Well, some say, things were never that great to begin with. 

"This is the very first time ever, and I mean ever, the FCC has made it explicitly clear to broadband providers it has no authority to discipline them in their bad behaviors. So we ain't in 2014 anymore, Dorothy." — Harold Feld, senior vice president at Public Knowledge 

What good old days?

"It's not like 2014 was some banner year of consumer protection and joy," said Harold Feld, senior vice president at Public Knowledge. "The glory that was 2014 starts with the Comcast shakedown of Netflix," in which broadband speeds were slowed due to a dispute among ISPs. It's not exactly the North Star we want to move toward, he argued. 

"I certainly hope the FTC is a player, but the ability of the FTC to protect consumers from behaviors that, as a matter of public policy we have until now not found to be contrary to the public interest, is extremely limited," he said. There's no requirement a business tell consumers everything it's going to do, and none of the behaviors being discussed in the conversation about net neutrality — that providers might block certain websites at their own discretion or throttle speed, for example — are recognized today as consumer harms. 

"You don't have a right to access content any more than you have a right for your cable provider to carry a particular channel," he said. "If you call your cable company and say, 'I want you to carry the fuzzy animal channel,' and they say, 'No, we don't want to carry a fuzzy animal channel,' that's not a consumer harm. The same principle now applies to broadband. So Comcast can say, 'You can get MSNBC streamed to you in 4K and not have it count against your bandwidth cap, but Fox News we're not going to make available to you in 4K because we think that consumes too much bandwidth. That's not a harm. It's just the merchant decided not to sell it to you." 

That aside, Feld said the FCC's position here is unprecedented.
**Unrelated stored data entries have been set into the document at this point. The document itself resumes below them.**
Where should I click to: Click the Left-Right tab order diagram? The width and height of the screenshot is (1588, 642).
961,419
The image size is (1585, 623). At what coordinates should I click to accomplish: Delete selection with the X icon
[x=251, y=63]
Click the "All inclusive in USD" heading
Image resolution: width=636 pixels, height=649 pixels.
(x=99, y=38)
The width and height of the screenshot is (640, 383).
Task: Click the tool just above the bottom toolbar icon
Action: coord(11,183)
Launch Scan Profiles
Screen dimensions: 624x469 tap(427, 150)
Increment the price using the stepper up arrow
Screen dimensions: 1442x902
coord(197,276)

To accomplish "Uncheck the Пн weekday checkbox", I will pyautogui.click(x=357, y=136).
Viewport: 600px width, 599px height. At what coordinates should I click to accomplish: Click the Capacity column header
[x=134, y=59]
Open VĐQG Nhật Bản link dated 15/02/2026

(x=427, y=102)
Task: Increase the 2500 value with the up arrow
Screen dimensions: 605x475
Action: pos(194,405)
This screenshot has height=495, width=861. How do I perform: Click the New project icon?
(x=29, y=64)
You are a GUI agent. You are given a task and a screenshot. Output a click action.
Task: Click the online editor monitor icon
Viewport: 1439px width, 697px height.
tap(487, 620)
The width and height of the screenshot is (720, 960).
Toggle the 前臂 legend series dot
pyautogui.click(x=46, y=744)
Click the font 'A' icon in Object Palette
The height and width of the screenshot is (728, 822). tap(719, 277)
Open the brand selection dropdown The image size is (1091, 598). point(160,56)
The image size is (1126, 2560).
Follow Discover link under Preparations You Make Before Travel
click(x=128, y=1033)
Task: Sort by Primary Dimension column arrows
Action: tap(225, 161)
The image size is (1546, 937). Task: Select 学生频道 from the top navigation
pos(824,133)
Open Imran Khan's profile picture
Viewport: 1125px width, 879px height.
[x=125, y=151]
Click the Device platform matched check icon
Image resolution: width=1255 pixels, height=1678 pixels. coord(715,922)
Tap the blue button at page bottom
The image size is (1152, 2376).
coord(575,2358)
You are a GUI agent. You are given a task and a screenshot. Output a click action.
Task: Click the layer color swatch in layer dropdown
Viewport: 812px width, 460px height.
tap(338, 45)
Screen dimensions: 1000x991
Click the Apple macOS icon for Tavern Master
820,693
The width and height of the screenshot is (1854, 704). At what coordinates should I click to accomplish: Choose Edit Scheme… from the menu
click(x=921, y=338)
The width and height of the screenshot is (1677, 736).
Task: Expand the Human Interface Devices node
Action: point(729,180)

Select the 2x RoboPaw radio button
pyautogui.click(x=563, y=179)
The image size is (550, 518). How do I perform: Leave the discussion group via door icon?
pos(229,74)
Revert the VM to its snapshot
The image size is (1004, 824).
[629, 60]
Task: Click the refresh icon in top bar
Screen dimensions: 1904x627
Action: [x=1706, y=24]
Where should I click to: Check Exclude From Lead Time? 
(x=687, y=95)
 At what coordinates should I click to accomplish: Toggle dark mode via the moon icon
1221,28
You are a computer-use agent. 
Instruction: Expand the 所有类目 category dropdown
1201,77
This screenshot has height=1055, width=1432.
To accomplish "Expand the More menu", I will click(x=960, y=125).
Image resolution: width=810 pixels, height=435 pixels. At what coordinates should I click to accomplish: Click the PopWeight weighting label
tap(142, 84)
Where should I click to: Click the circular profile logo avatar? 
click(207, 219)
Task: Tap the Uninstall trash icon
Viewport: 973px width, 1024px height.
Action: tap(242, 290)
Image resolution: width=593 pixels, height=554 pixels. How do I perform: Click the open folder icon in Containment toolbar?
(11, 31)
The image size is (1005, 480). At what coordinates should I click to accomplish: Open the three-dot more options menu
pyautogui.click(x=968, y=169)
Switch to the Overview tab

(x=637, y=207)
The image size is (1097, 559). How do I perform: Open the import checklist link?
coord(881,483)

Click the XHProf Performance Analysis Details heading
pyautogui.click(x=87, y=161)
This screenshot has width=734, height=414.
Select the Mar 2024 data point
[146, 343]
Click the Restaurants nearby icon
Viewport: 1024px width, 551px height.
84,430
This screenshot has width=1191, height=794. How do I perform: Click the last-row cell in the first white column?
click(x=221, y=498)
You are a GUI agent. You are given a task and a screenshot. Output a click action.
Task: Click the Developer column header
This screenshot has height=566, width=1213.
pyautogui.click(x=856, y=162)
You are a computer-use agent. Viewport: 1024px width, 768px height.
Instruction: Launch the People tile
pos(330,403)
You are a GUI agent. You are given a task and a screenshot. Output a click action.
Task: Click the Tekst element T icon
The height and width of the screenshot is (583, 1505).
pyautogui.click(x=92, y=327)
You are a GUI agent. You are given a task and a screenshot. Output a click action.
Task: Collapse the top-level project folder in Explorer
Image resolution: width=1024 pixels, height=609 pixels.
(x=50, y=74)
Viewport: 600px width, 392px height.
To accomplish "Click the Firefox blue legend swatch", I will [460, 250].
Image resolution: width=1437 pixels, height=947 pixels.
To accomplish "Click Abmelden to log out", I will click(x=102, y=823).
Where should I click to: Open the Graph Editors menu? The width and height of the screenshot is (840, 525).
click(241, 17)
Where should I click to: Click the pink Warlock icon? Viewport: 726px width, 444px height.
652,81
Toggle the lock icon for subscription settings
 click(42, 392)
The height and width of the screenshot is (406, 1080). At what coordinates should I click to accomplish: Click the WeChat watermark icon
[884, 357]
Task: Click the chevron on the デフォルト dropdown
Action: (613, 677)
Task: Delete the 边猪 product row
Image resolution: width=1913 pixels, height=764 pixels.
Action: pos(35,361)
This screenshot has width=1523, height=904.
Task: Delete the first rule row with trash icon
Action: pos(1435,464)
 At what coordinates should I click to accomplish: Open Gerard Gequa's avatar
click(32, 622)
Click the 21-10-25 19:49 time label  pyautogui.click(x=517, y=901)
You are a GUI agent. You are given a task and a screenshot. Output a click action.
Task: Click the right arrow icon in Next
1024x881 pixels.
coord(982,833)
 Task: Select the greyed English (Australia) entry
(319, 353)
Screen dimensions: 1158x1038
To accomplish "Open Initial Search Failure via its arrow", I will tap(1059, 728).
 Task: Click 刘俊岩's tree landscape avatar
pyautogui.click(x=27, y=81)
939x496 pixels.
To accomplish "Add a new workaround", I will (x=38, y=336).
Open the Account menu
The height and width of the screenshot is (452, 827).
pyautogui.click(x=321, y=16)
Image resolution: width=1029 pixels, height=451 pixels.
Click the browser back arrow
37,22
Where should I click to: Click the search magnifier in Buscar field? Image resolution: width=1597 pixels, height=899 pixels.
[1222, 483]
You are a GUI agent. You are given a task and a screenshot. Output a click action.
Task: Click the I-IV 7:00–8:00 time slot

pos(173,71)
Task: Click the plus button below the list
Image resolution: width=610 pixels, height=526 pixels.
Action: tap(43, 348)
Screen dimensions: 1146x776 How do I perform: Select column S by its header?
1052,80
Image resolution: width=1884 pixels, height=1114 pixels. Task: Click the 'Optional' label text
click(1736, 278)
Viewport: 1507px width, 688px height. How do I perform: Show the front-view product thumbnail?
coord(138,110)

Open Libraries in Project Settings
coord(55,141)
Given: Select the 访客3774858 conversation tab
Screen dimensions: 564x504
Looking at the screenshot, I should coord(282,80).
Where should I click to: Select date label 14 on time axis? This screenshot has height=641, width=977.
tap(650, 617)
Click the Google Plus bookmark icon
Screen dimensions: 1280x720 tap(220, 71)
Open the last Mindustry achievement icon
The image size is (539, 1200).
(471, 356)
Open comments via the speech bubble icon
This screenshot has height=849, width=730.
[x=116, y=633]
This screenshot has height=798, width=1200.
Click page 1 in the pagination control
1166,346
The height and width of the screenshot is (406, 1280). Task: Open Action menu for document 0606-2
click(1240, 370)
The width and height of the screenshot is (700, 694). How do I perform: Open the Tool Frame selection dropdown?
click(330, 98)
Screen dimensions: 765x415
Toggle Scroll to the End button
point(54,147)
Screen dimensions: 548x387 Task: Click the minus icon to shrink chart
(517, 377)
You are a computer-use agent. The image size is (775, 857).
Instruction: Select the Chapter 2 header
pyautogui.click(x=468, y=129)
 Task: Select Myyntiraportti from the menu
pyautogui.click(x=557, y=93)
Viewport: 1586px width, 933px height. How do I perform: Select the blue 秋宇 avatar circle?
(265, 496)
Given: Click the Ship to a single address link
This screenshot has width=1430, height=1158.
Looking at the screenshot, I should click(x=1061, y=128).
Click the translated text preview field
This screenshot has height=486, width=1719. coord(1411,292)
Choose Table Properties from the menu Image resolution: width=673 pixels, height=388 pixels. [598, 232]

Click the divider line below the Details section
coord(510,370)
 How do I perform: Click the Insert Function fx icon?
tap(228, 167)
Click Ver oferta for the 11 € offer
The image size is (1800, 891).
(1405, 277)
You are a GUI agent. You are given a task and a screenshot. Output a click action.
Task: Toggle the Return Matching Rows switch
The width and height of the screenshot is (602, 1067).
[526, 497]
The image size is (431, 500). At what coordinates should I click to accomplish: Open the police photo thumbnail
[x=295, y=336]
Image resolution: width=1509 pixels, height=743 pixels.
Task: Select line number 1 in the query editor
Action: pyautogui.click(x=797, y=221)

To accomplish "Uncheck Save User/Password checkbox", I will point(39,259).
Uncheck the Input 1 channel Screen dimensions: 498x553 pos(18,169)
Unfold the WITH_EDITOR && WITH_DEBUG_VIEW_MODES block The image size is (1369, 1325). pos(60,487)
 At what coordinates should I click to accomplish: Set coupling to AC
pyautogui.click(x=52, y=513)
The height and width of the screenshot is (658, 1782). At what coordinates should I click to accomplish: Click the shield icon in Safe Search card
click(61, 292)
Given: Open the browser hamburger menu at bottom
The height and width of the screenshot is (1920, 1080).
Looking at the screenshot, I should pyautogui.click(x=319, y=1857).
He said the FCC has always been very clear that if it saw bad behavior, it would act. 

"This is the very first time ever, and I mean ever, the FCC has made it explicitly clear to broadband providers it has no authority to discipline them in their bad behaviors," said Feld. "So we ain't in 2014 anymore, Dorothy." 

But Geoffrey Manne, executive director at the International Center for Law and Economics, doesn't see the regulatory scheme, as it technically exists now, as problematic. He thinks the FTC has plenty to go on. Largely because, even if the 9th Circuit court's initial ruling were to stand, and common carriers were designated based on status and not activity, the ruling technically only applies to companies headquartered in the 9th Circuit. Plus, suing a company in court is only one of the FTC's enforcement options.

"The FTC has lots of mechanisms for getting around [the ruling], not the least of which being administrative adjudication," Manne said. "I think far more likely is that it would have very limited effect beyond the 9th Circuit." 

Alternatively, Manne said, what if the FTC simply decided it didn't agree with the FCC's terms? Who gets to decide who a common carrier is? "In the world in which Title II still applied," he said, "we all act as if regulation by the FCC under Title II equals common carrier status under the FTC Act, but I don't know that's necessarily the case." 

But probably a more likely solution, Prof. Cooper suggests, would be legislative action that has historically seen bipartisan support but has yet to see a vote. 

"When I worked at the FTC, everyone asked to get rid of the common carrier exemption," he said. "If the full 9th Circuit were to say, 'Yeah, the panel got it right, and the FTC doesn't have jurisdiction,' one easy statutory fix, one thing Congress certainly would have support on from a lot of people, would be to get rid of the FTC's common carrier exemption, and that would solve all the problems there, too." 

From Sohn's perspective, this issue is only going to grow. 

"To the extent I thought there was a huge movement in 2015 for net neutrality, it's metastasized," she said. "I think in 2018, it's going to be an election issue for the first time."